Pixel coordinate grounding data
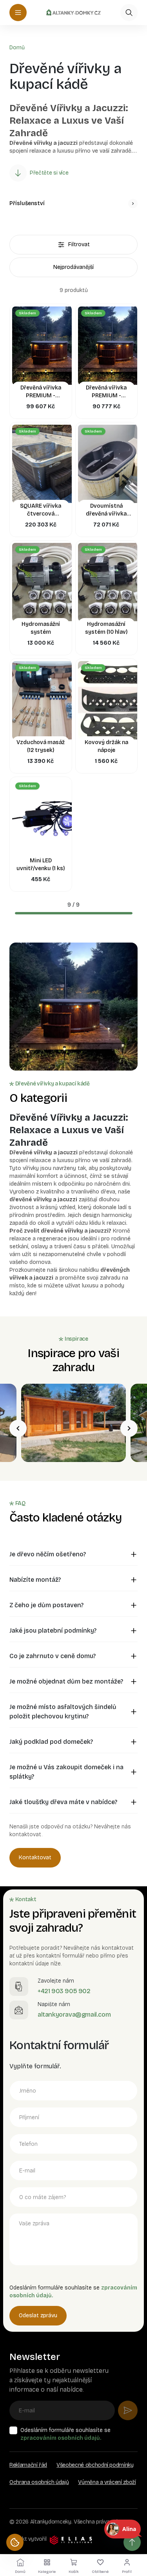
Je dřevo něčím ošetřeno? (47, 1554)
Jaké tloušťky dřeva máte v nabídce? (63, 1802)
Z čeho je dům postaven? (46, 1605)
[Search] (129, 12)
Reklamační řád (28, 2465)
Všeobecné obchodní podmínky (95, 2465)
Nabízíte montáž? (35, 1579)
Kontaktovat (35, 1857)
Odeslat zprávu (38, 2315)
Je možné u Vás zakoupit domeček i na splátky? (66, 1771)
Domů (17, 47)
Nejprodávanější (73, 267)
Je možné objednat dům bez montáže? (66, 1681)
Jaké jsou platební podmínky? (52, 1630)
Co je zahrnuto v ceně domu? (52, 1656)
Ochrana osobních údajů (39, 2482)
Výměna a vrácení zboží (107, 2482)
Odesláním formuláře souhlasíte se (65, 2434)
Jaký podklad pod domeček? (51, 1741)
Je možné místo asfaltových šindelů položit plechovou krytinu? (62, 1711)
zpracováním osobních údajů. (60, 2438)
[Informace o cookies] (15, 2542)
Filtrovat (79, 244)
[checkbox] (13, 2430)
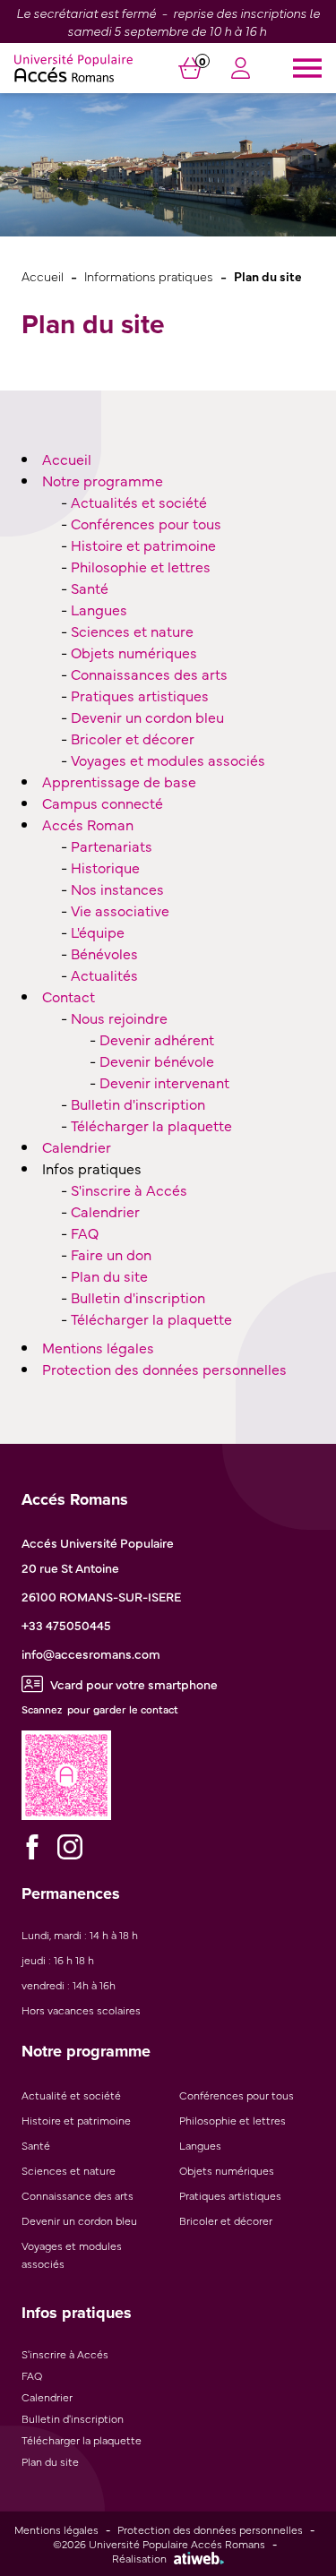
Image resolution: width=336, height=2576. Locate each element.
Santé (89, 587)
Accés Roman (88, 824)
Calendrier (76, 1146)
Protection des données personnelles (164, 1368)
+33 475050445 (66, 1625)
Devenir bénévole (156, 1060)
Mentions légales (98, 1347)
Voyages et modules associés (168, 759)
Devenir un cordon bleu (147, 716)
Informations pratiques (148, 275)
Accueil (43, 275)
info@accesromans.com (91, 1653)
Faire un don (111, 1254)
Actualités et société (139, 501)
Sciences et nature (132, 630)
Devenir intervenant (164, 1082)
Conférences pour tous (146, 523)
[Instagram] (69, 1846)
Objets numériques (134, 652)
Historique (105, 867)
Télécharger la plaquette (151, 1125)
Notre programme (102, 480)
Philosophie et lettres (141, 566)
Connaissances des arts (149, 673)
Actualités (104, 974)
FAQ (85, 1232)
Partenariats (111, 845)
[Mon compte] (240, 71)
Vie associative (120, 910)
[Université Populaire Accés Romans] (73, 68)
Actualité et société (71, 2095)
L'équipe (98, 931)
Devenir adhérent (156, 1039)
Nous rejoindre (119, 1017)
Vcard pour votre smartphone (134, 1684)
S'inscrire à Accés (129, 1189)
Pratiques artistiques (140, 695)
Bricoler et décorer (132, 738)
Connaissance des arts (78, 2195)
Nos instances (117, 888)
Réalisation (139, 2558)
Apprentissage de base (119, 781)
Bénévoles (104, 953)
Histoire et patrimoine (143, 544)
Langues (99, 609)
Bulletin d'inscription (138, 1103)
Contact (68, 996)
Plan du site (109, 1275)
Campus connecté (102, 802)
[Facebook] (32, 1846)
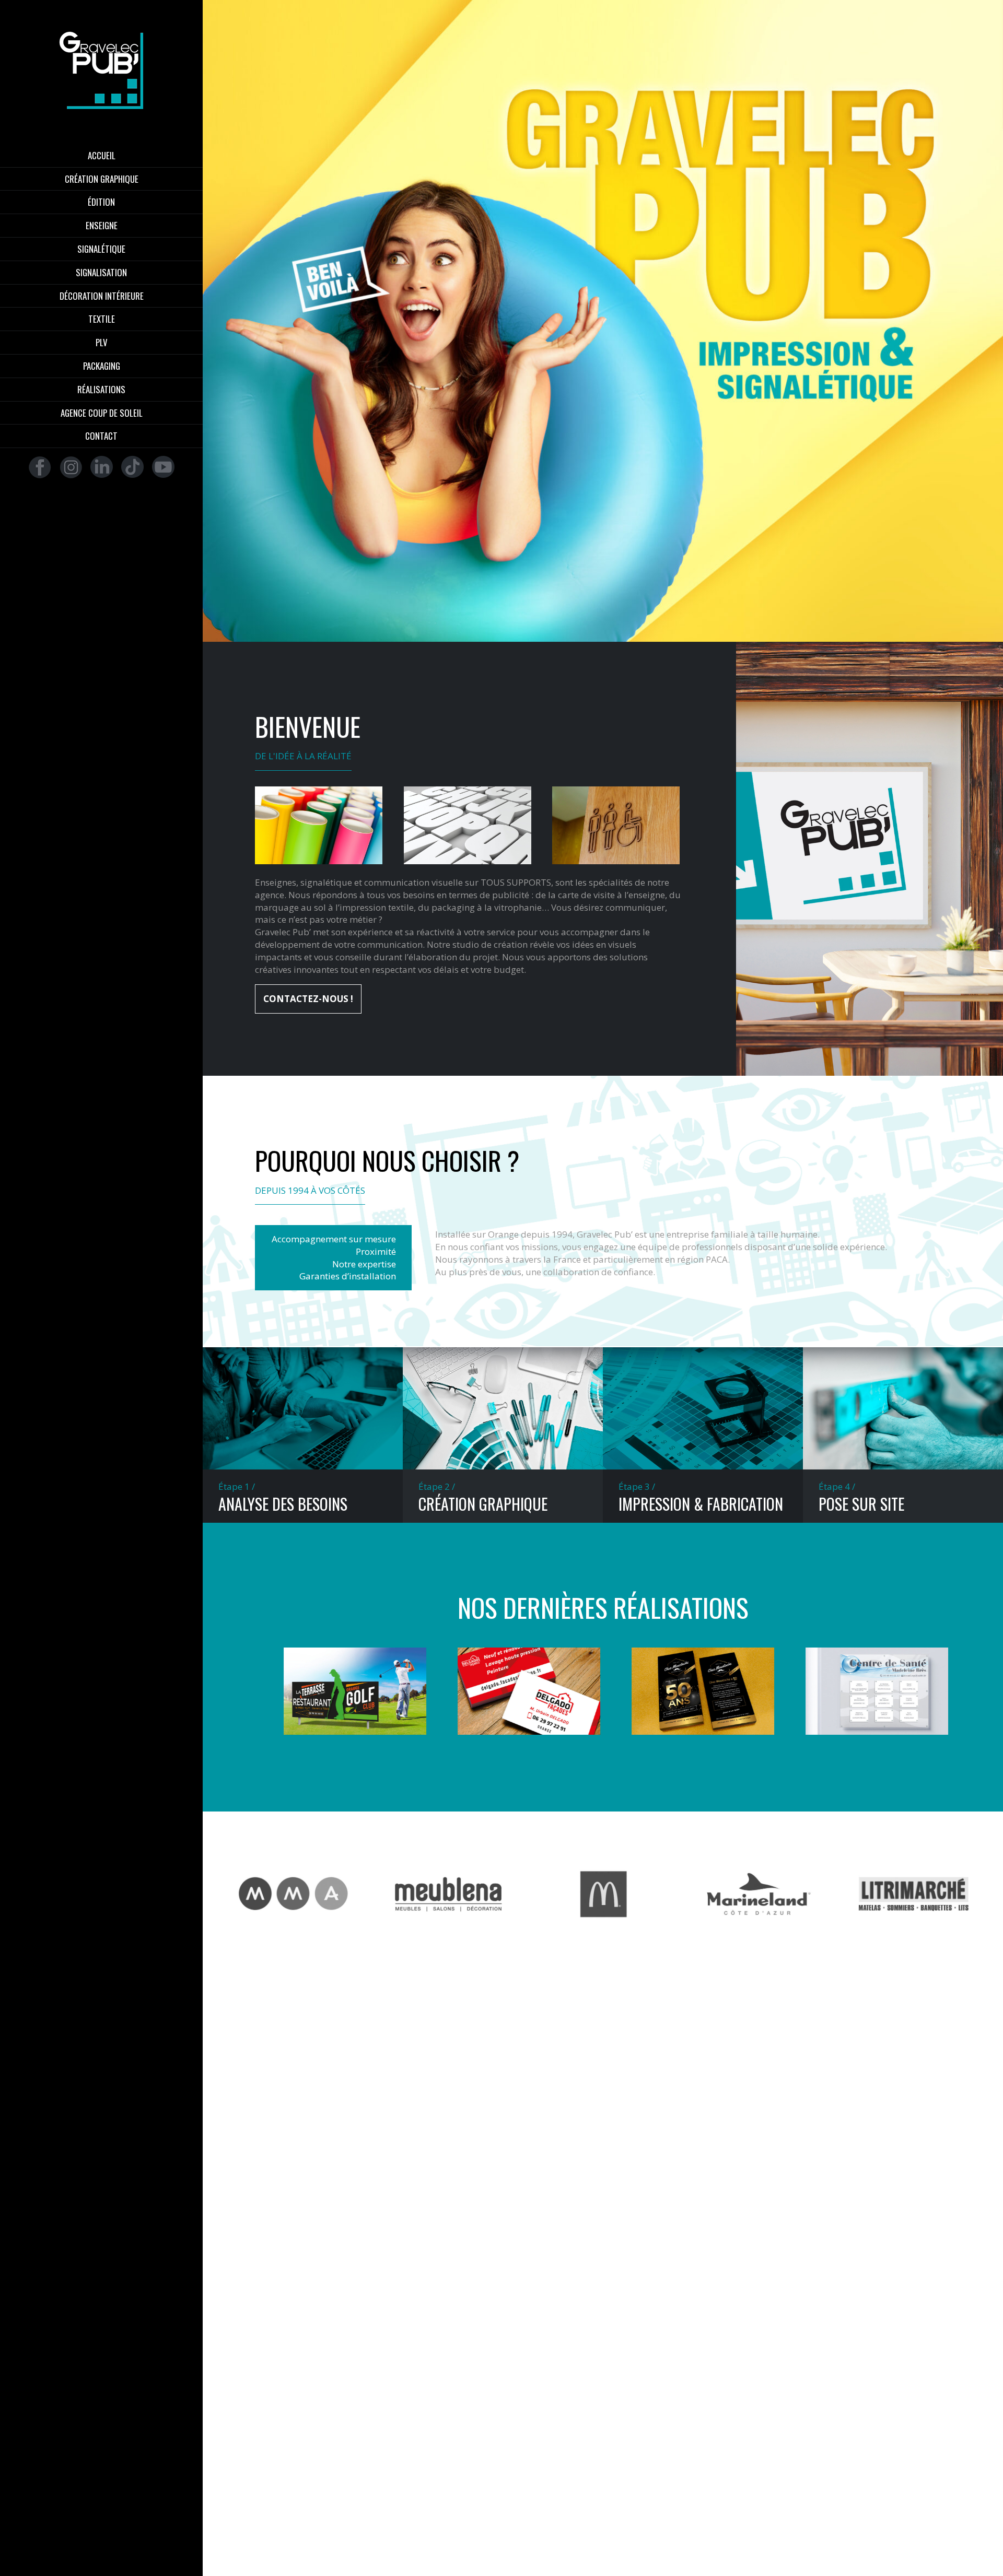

Task goal:
Every line from the one holding "Accueil (43, 275)" through the end of the records above must be reproduced verbatim, pictures excepted.

Task result:
Accueil (43, 275)
info@accesromans.com (91, 1653)
Faire un don (111, 1254)
Actualités et société (139, 501)
Sciences et nature (132, 630)
Devenir intervenant (164, 1082)
Conférences pour tous (146, 523)
[Instagram] (69, 1846)
Objets numériques (134, 652)
Historique (105, 867)
Télécharger la plaquette (151, 1125)
Notre programme (102, 480)
Philosophie et lettres (141, 566)
Connaissances des arts (149, 673)
Actualités (104, 974)
FAQ (85, 1232)
Partenariats (111, 845)
[Mon compte] (240, 71)
Vie associative (120, 910)
[Université Populaire Accés Romans] (73, 68)
Actualité et société (71, 2095)
L'équipe (98, 931)
Devenir adhérent (156, 1039)
Nous rejoindre (119, 1017)
Vcard pour votre smartphone (134, 1684)
S'inscrire à Accés (129, 1189)
Pratiques artistiques (140, 695)
Bricoler et décorer (132, 738)
Connaissance des arts (78, 2195)
Nos instances (117, 888)
Réalisation (139, 2558)
Apprentissage de base (119, 781)
Bénévoles (104, 953)
Histoire et patrimoine (143, 544)
Langues (99, 609)
Bulletin d'inscription (138, 1103)
Contact (68, 996)
Plan du site (109, 1275)
Campus connecté (102, 802)
[Facebook] (32, 1846)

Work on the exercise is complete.